Miriam grew quickly and increased in strength. Sister and Mary-Love, who were there at the house all day long while Elinor was at the school, quickly began to think of the baby as their own and to resent, the least little bit, Elinor’s hour or so with her in the late afternoon. They would snatch Miriam away from Oscar, whom they considered insufficiently schooled in the ways of handling undersized infants.
“Lord, Mama,” Oscar protested, “I ought to know as much about it as Sister!”
“You don’t!” cried Sister. “Oscar, I can just see you dropping that child head-first on the floorboards...”

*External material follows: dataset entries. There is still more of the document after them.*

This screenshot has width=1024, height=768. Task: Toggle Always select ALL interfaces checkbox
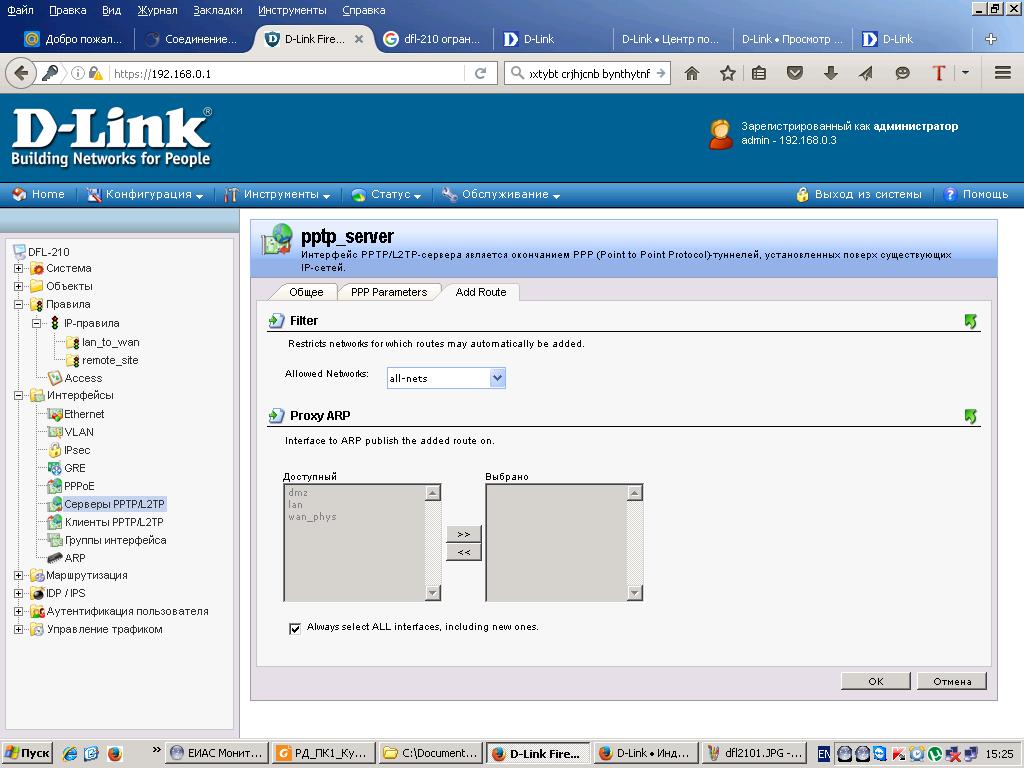pos(294,628)
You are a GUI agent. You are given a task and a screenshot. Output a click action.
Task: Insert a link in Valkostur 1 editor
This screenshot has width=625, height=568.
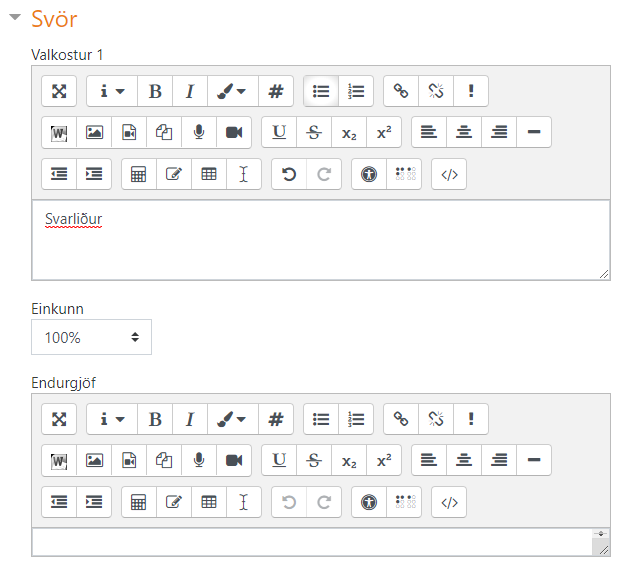401,91
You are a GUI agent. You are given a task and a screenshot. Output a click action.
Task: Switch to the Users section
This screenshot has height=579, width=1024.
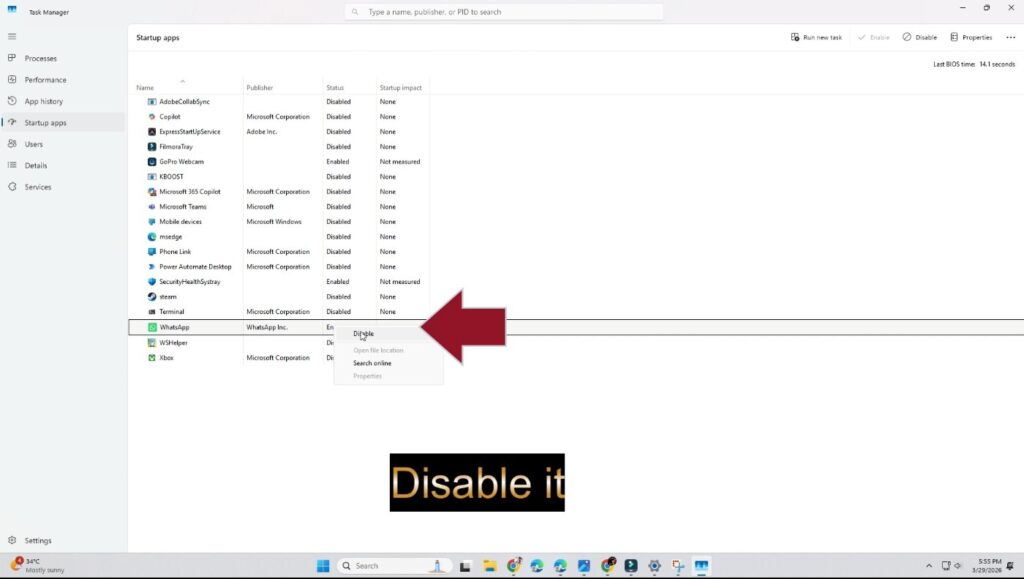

Oscar thought himself happy. He had a baby girl who was very pretty and very well behaved—he told James he thought they could have taken Miriam to morning service and she wouldn’t have made a peep. And Elinor seemed to be satisfied with the arrangement—she no longer thought of moving into the house next door, or if she thought about it, she no longer mentioned it. Miriam had changed all that, Oscar was sure. Elinor needed Mary-Love and Sister to take care of the baby while she was teaching. “I know Elinor loves Miriam to the bottom of her toes,” he confided to James, “but I’m not so sure Elinor wants to take care of Miriam twenty-four hours a day. And that’s
exactly
what Mama and Sister want to do!”
Oscar, however, had erred in this interpretation. He found it out on the Sunday that Miriam was christened. It was the middle of May and the weather was hot and the Caskeys were sweltering in their pew. Mary-Love leaned across Sister every two minutes, and with her handkerchief wiped the perspiration from Miriam’s tiny brow as she lay quietly in Elinor’s arms. Between the pastoral prayer and the sermon Oscar and Elinor and Miriam were called to the front of the church and the service of baptism was read over Miriam Dammert Caskey. The preacher lifted the mahogany cover of the silver baptism basin—a gift of Elvennia Caskey many years before—and was about to dip her fingers into the water to sprinkle the infant’s head, when she stopped in consternation.